Please format the records between the line containing "Click the 1.04267 MACD scale maximum value" and the line containing "coord(1550,507)", both included, as a JSON list of strings with one string per line, skipping blank lines. Leave the pictures out of the answer.

++++ MATERIAL

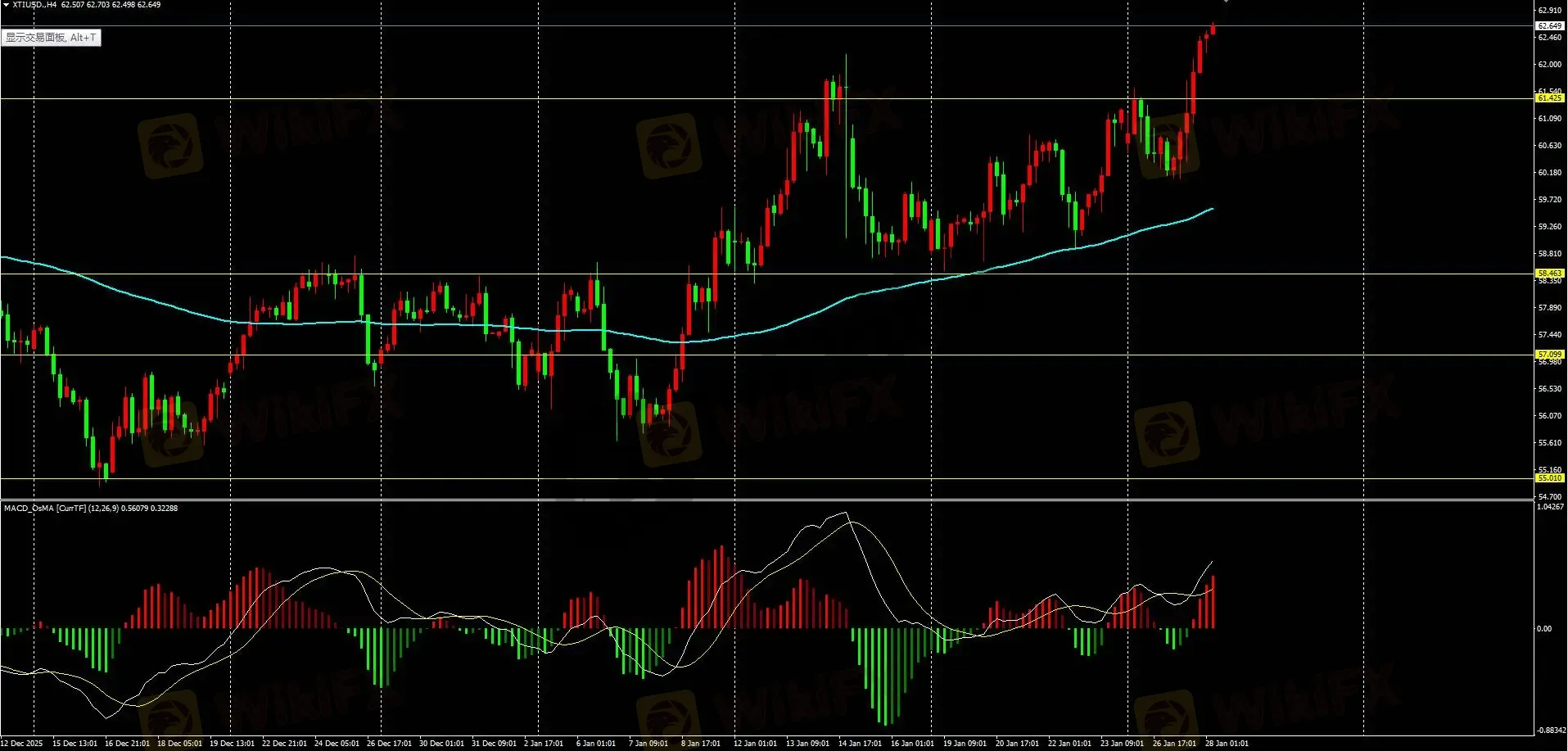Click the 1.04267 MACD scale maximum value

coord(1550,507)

++++++++
++++ MATERIAL

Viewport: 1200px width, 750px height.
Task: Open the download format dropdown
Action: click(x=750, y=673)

++++++++

# COMPLETE RESPONSE:
[
  "Click the 1.04267 MACD scale maximum value",
  "coord(1550,507)"
]